─── DATA FOR THE TASK
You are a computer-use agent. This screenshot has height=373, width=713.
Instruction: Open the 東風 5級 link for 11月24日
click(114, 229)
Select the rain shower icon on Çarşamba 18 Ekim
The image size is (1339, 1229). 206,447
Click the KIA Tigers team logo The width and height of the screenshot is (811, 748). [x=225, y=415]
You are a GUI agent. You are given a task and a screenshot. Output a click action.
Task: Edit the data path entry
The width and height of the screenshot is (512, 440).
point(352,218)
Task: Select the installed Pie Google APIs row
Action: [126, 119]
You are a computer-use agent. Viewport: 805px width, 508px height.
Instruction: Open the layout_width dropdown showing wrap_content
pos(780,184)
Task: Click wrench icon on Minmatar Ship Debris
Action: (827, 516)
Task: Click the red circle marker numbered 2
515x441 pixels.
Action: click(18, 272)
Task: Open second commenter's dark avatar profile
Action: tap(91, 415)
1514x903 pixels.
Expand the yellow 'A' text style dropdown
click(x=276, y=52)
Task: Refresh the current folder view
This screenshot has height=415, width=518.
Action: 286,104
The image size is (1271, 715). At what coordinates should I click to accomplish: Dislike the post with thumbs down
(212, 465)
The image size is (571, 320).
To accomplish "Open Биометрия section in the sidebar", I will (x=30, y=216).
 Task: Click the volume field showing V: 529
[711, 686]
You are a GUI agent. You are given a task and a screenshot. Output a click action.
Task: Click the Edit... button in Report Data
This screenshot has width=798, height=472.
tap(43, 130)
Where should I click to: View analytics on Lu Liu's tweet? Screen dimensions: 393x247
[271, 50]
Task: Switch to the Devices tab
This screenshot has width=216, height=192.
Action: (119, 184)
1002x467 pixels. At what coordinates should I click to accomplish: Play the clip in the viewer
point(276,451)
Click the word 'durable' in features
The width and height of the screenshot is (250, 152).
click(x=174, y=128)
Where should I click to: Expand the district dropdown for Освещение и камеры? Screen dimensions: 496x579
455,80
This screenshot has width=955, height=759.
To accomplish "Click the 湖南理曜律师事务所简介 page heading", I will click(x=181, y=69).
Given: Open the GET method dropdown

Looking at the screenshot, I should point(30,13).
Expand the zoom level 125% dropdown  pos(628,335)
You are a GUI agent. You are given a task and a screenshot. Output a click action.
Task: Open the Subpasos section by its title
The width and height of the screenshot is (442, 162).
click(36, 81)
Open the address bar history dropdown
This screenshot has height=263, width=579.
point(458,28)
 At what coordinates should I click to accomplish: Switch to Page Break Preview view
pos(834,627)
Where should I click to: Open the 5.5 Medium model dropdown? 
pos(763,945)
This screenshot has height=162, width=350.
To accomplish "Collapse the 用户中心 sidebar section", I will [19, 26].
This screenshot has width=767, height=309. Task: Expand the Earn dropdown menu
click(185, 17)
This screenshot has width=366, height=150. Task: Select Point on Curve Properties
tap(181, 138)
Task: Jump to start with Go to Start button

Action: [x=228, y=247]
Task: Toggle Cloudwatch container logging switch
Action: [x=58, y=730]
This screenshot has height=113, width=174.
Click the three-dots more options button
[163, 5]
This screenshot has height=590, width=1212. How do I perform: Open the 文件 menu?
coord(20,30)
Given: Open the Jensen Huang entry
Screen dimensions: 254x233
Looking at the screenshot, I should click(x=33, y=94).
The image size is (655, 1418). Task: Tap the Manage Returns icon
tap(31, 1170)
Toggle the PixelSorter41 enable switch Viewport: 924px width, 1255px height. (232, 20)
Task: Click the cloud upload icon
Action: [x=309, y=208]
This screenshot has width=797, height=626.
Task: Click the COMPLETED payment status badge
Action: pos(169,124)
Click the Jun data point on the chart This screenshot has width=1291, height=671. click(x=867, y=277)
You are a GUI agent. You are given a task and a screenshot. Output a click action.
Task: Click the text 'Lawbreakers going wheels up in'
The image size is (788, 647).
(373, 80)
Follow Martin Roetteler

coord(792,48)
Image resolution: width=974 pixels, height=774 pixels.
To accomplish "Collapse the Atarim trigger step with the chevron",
──────
*BRIEF*
Look through the entries and copy every line in which the string "section" appears.

*EXERCISE RESPONSE*
To accomplish "Open Биометрия section in the sidebar", I will (x=30, y=216).
Task: Open the Subpasos section by its title
To accomplish "Collapse the 用户中心 sidebar section", I will [19, 26].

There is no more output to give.